Records from a data source
---------------
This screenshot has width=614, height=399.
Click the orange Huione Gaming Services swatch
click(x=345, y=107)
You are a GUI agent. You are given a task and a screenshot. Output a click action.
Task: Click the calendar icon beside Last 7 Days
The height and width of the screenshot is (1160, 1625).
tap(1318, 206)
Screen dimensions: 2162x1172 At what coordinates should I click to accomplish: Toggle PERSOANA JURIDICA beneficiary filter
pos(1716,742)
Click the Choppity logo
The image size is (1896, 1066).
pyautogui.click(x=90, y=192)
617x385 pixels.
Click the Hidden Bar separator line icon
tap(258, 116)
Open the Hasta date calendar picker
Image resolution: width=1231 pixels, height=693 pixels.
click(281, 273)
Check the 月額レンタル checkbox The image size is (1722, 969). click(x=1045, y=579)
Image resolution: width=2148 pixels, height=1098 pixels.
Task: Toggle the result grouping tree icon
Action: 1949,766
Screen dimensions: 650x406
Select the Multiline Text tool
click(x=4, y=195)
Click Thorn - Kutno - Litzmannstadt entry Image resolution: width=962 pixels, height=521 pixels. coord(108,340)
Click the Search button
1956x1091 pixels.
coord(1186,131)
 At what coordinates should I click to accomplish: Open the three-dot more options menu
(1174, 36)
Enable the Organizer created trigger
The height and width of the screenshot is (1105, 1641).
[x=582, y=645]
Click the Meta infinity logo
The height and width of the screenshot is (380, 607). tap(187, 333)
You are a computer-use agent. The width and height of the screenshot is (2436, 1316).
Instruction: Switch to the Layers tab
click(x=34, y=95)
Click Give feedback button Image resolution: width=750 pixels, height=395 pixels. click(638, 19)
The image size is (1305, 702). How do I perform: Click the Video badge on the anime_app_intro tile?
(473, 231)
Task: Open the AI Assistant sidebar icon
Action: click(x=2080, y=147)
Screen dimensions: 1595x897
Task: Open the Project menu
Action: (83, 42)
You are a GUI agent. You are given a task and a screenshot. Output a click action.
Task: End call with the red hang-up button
---------------
→ WHAT THE TASK REQUIRES:
Scan the entries for the word "button". Report each line that has it.

→ TASK RESPONSE:
Click the Search button
Click Give feedback button Image resolution: width=750 pixels, height=395 pixels. click(638, 19)
Task: End call with the red hang-up button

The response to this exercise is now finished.